- Developer(s): Fabrice Caillaud Lionel Caillaud Arnaud Dewilde
- Publisher(s): Lankhor
- Platform(s): Amstrad CPC
- Release: 1990
- Genre(s): Action-adventure game
- Mode(s): Single-player

= Sdaw =

1990 video game

Sdaw is a 1990 action game developed by Fabrice Caillaud, Lionel Caillaud and Arnaud Dewilde, and published by Lankhor for the Amstrad CPC.

== Plot ==
In the aftermath of a global disaster (World War III), the world is left in ruins, with most humans transformed into mutants. A handful of survivors engineered a sophisticated robot known as S.D.A.W. (System de Defense Anti-Wobblegobblegobbledegook).

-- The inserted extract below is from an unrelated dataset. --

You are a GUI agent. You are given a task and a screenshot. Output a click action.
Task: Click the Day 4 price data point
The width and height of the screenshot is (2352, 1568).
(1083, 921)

Players assume control of S.D.A.W and operate from sewers, tasked with the mission of eliminating unwanted occupants by restraining and dismantling them.

== Development ==
Sdaw has a 16 colour palette and the game world's labyrinth has around 200 screens. its use of "mode 0" allowed for graphics that were very difficult to find at the time.

== Reception ==
Sdaw received an 82% from Amstrad 100%, 60% from Joystick, and Tilt gave it a B.

MicroNews felt that a bit of extra care to the design, for instance in its animations, would have livened up the game.